The members of the entertainment industry, with Vivendi Universal (France), Sony BMG (Japan and Germany), EMI (Britain), and Warner Music (US), well to the fore, have forgotten who keeps them in drugs, girls (and boys), parties, multi-million-dollar accommodations, cars, jets, holidays on secret tropical islands, luxury offices, and so forth.

They’ve forgotten who supplies the billions of dollars in cash, some of which is ironically used to bribe politicians around the world to keep vested corporate interests on the front burner.

They talk about price hikes, lawsuits, regulations and rules, ‘product,’ etc, as though we don’t even exist. We’re never mentioned, other than in the most derogatory terms.

It’s taken for granted we’ll do whatever we’re told to do, and pay whatever we’re told to pay, without protest.

But they’ve also forgotten, or have stupidly chosen to ignore, the fact that, thanks to blogs, news sites, IM, cellphones, texting and all the other forms of 21st century communication, they no longer operate in a closed environment which effectively excludes you and I.

“I’m confused,” says a Reader’s Write to Carphone says No! to BPI scheme. “Wasn’t there just an announcement a week or two ago that the UK government was going to impose a mandatory licensing scheme on the ISP’s and media cartel?”

You’re not confused. There was. And it wasn’t a week or two ago, it was yesterday —-Big Music tax on UK P2P file sharers.

In it, we quoted The Independent, which in turn had a ‘Whitehall,’ not ‘industry,’ source saying  earnestly, “We need action as the industry is suffering.’

Right.  Suffering.

The solution? “Net users could face fines, dressed up as ‘an annual charge,’ of up to £30 (about $60) to,  ‘download music under plans to be unveiled today that aim to tackle illegal file-sharing’,” we said.

Licenses, in other words.

Just like people in the UK already have to pay the BBC to listen to BBC radio and watch BBC TV.
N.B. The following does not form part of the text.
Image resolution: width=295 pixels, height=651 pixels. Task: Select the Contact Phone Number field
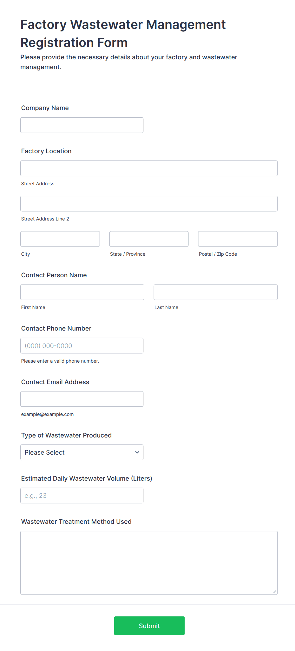(82, 346)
At the moment, each and every British household has to come up with 38p a day (about 76 cents), or £139.50 (about $277) a year for the privilege.

In February, “In what would amount to an unbelievable, officially sanctioned, violation of human rights, the UK government seems set to cave in to corporate entertainment cartel demands to impose strict control on the Net, using ISPs as the foil,” we posted, going on »»»
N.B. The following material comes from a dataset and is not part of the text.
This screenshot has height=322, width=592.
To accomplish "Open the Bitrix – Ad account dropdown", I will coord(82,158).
“People who illegally download films and music will be cut off from the internet under new legislative proposals to be unveiled next week,” we quoted Times Online as saying.ISPs would be, “legally required to take action against users who access pirated material,” said the story, going on:

“Users suspected of wrongly downloading films or music will receive a warning e-mail for the first offence, a suspension for the second infringement and the termination of their internet contract if caught a third time, under the most likely option to emerge from discussions about the new law.
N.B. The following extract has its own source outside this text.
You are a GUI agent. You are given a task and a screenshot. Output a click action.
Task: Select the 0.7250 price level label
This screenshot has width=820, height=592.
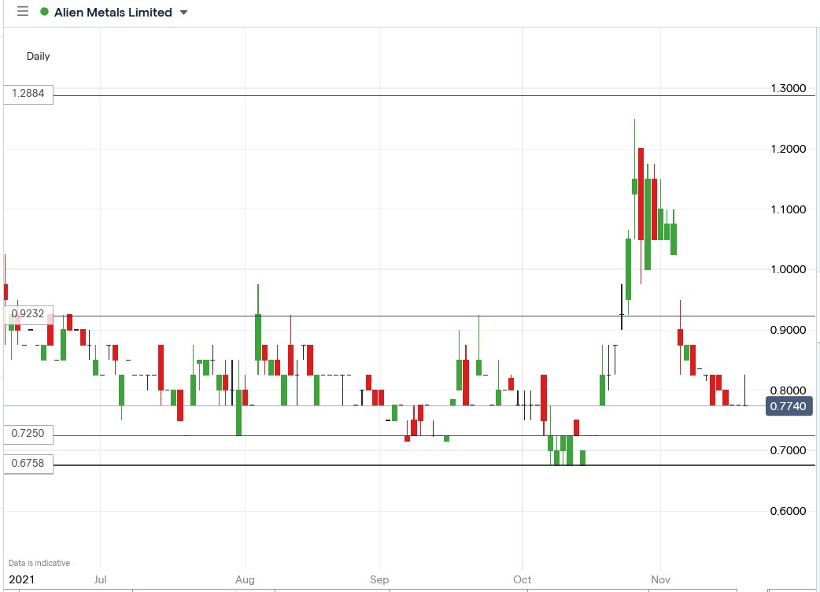[x=28, y=434]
“Broadband companies who fail to enforce the ‘three-strikes’ regime would be prosecuted and suspected customers’ details could be made available to the courts. The Government has yet to decide if information on offenders should be shared between ISPs.”

But French president president Nicolas Sarkozy was the first to sign his government up for, and on behalf of, the entertainment cartels, originally mooting the ‘three strikes’ rule for anyone “found guilty of internet piracy””.

Meanwhile, “ISPs are calling on the record industry to put its money where its mouth is on illegal file-sharing, by underwriting the cost of lawsuits brought by people who are wrongly accused of downloading or uploading music,” says The Register.

UK trade organisation the ISPA (Internet Services Providers’ Association ) told The Register it’s worried about the cost to members if users targeted by rights holders for copyright infringement turn out to be innocent.

If they turn out to be innocent?

A murderer is presumed innocent unless or until it’s been conclusively proven he or she has actually killed someone.

However, with file sharing, ‘innocent until proven guilty’ goes by the board.

Vivendi Universal, EMI, Warner Music and Sony BMG accuse people, including little children, of being criminals and thieves and harass them for literally years on end with absolutely no complaint from administrations, or passionate, ‘This must stop!’ campaigns from the media.

And they do this without the tiniest shred of hard evidence to back their spurious claims up.

In our story, and still quoting The Register, we continue »»»

“We still need to establish the proof points,” a spokesman said.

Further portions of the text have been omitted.